= Records supplied =
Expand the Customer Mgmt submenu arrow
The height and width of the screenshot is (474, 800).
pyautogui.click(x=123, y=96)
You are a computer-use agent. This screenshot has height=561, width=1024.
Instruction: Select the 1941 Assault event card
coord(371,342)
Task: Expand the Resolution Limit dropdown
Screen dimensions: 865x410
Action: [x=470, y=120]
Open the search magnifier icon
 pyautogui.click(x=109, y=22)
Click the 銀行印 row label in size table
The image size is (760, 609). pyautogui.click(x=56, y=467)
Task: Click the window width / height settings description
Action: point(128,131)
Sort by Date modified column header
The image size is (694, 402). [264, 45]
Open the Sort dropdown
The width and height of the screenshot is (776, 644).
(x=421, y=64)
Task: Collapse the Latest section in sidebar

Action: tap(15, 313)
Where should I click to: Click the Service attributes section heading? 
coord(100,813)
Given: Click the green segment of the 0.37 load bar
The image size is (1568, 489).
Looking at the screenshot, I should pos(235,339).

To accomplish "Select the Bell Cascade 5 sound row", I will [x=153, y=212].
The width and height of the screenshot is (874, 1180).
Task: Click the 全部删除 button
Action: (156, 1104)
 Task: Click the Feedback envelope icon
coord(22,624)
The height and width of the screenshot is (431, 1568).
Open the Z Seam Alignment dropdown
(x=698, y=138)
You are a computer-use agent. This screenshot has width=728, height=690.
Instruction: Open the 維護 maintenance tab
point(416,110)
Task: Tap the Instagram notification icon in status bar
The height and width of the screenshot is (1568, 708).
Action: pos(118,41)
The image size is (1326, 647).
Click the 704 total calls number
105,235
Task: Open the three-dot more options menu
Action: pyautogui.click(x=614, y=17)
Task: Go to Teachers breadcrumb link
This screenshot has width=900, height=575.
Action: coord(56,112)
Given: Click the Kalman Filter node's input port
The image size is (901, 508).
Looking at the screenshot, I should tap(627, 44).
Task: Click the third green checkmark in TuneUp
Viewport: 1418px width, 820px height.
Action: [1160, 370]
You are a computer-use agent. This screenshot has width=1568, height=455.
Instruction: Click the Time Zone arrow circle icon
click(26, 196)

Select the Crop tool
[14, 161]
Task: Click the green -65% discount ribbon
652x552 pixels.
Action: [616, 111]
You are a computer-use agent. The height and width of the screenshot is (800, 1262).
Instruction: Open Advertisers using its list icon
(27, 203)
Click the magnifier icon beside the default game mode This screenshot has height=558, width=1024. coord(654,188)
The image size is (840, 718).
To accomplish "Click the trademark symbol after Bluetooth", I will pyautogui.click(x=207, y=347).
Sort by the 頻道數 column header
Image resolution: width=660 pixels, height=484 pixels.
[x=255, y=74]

= Problem statement =
The expected response is every record, reproduced word for word.

= Exercise answer =
Expand the Customer Mgmt submenu arrow
The height and width of the screenshot is (474, 800).
pyautogui.click(x=123, y=96)
You are a computer-use agent. This screenshot has height=561, width=1024.
Instruction: Select the 1941 Assault event card
coord(371,342)
Task: Expand the Resolution Limit dropdown
Screen dimensions: 865x410
Action: [x=470, y=120]
Open the search magnifier icon
 pyautogui.click(x=109, y=22)
Click the 銀行印 row label in size table
The image size is (760, 609). pyautogui.click(x=56, y=467)
Task: Click the window width / height settings description
Action: point(128,131)
Sort by Date modified column header
The image size is (694, 402). [264, 45]
Open the Sort dropdown
The width and height of the screenshot is (776, 644).
(x=421, y=64)
Task: Collapse the Latest section in sidebar

Action: tap(15, 313)
Where should I click to: Click the Service attributes section heading? 
coord(100,813)
Given: Click the green segment of the 0.37 load bar
The image size is (1568, 489).
Looking at the screenshot, I should pos(235,339).

To accomplish "Select the Bell Cascade 5 sound row", I will [x=153, y=212].
The width and height of the screenshot is (874, 1180).
Task: Click the 全部删除 button
Action: (156, 1104)
 Task: Click the Feedback envelope icon
coord(22,624)
The height and width of the screenshot is (431, 1568).
Open the Z Seam Alignment dropdown
(x=698, y=138)
You are a computer-use agent. This screenshot has width=728, height=690.
Instruction: Open the 維護 maintenance tab
point(416,110)
Task: Tap the Instagram notification icon in status bar
The height and width of the screenshot is (1568, 708).
Action: pos(118,41)
The image size is (1326, 647).
Click the 704 total calls number
105,235
Task: Open the three-dot more options menu
Action: pyautogui.click(x=614, y=17)
Task: Go to Teachers breadcrumb link
This screenshot has width=900, height=575.
Action: coord(56,112)
Given: Click the Kalman Filter node's input port
The image size is (901, 508).
Looking at the screenshot, I should tap(627, 44).
Task: Click the third green checkmark in TuneUp
Viewport: 1418px width, 820px height.
Action: [1160, 370]
You are a computer-use agent. This screenshot has width=1568, height=455.
Instruction: Click the Time Zone arrow circle icon
click(26, 196)

Select the Crop tool
[14, 161]
Task: Click the green -65% discount ribbon
652x552 pixels.
Action: [616, 111]
You are a computer-use agent. The height and width of the screenshot is (800, 1262).
Instruction: Open Advertisers using its list icon
(27, 203)
Click the magnifier icon beside the default game mode This screenshot has height=558, width=1024. coord(654,188)
The image size is (840, 718).
To accomplish "Click the trademark symbol after Bluetooth", I will pyautogui.click(x=207, y=347).
Sort by the 頻道數 column header
Image resolution: width=660 pixels, height=484 pixels.
[x=255, y=74]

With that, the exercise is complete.